# Page excerpt
━━━━━━━━━━━━━━━━━━━━━━━━━━━━━━

But have they really? Because if they have, then why has every major profile of Supreme Court Justice Sonia Sotomayor, Supreme Court nominee Elena Kagan, and former Secretary of State Condoleezza Rice addressed the fact that they do not have children, as if it represents some boat they missed on the world tour known as life? Not to mention the veiled (and not so veiled) references about their sexuality that permeate cyberspace. As though no children = gay by default.

But more importantly if times really have changed then why do so many women still feel compelled to have children they are not financially or emotionally ready to care for? Or, dare I say it, in some instances that they simply do not want?

Now before some of you write this post off as an "anti-life" diatribe, please believe me it's not. In fact I think part of the problem with the entire debate in this country over reproductive choice is that it has gotten bogged down in divisive spats over issues like abortion and abstinence-only education, when the real debate goes much deeper than that.

If we started telling little girls early on that it's okay if they don't want to play house, or hold a baby during playtime and that while some will grow up to be mommies, some will grow up to do other things, then the entire conversation around reproductive choice would change--for the better. A girl has to be taught early on that she has real options in her life as a woman, thereby giving her an incentive to make responsible choices when she's younger. If she believes that fundamentally, no matter what, she is destined to become a single mother, and to struggle financially the remainder of her life, because that's what everyone around her does and expects of her, then the conversation about reproductive choice has essentially ended with her before it's ever had a chance to really begin; long before she hears the words sexual education or abstinence.

Even with the invention that was supposed to change everything--the pill--the media narrative focusing on women has followed a pretty predictable trajectory the last couple of decades: young women use the pill so they can be sexually promiscuous while holding down their dream job in their twenties, until they find the man of their dreams in their thirties, and then ditch the pill for parenthood--that is if they haven't already missed the biological boat, so to speak, in which case their bodies may let them down, forcing them to turn to fertility treatments and when it's all said and done, then they will have to decide whether to work or stay home with their children--and how many to have, and thus cement their legacy as a good mommy or bad mommy. There's only one thing missing from that narrative: Those of us who choose to write our own.

The female characters that stray from the traditional narrative by going on record as saying, "I don't want to be a mother"--not "I can't get pregnant" or "I never met the right guy but "I simply don't wish to be one"--are caricatured in a way that's usually not very pretty. Case in point: "Sex and the City's" promiscuous, aging, emotionally distant and alone, Samantha Jones.

But there are plenty of women out there who are not emotionally vacant, or promiscuous, and have little in common with Ms. Jones, other than the shared desire not to become a mother. Some of them, may be called selfish by family members or friends, just like my mom was all those years ago, but they simply recognize that the most selfish thing a person can do is bring another life into this world that you are not capable of caring for in the way that life deserves. The latest figures denote that it costs more than $200,000, minimum to raise a child in America, without including the emotional investment that child also deserves. And yet I am sure we all know plenty of people who ridicule welfare moms or Octomom, but who frankly, aren't all that much more qualified to raise children themselves. (Financially speaking, I certainly put myself in that category.)

━━━━━━━━━━━━━━━━━━━━━━━━━━━━━━

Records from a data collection
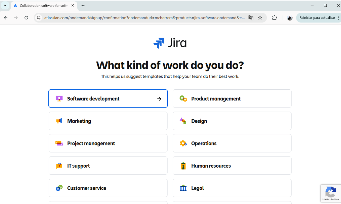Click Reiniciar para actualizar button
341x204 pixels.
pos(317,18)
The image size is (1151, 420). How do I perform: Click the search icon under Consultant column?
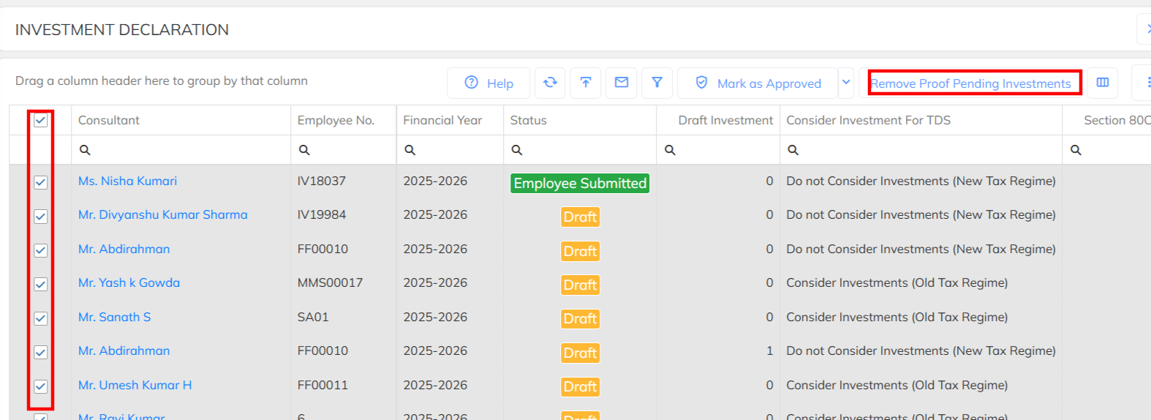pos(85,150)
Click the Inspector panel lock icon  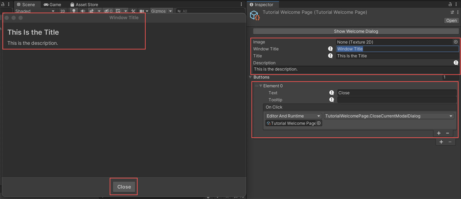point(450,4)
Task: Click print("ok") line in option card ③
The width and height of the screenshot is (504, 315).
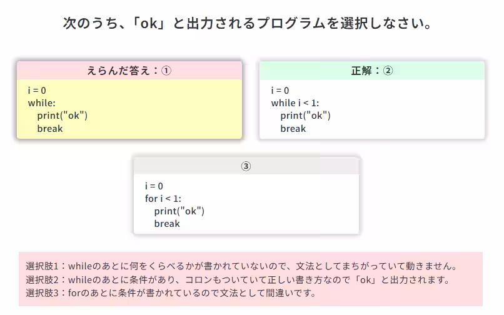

━━━━━━━━━━━━━━━━━━━━━━━━━━━━━━

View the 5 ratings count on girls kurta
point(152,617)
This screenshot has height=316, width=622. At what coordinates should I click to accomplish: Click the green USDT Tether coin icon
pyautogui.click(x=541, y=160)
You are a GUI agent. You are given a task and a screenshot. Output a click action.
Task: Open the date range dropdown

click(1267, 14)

━━━━━━━━━━━━━━━━━━━━━━━━━━━━━━

# What the exercise asks
In the post on women who choose not to become mothers, which people does the author say have had their lack of children addressed in every major profile of them? List each one with the title the post gives her.

# Response for this exercise
Supreme Court Justice Sonia Sotomayor
Supreme Court nominee Elena Kagan
Former Secretary of State Condoleezza Rice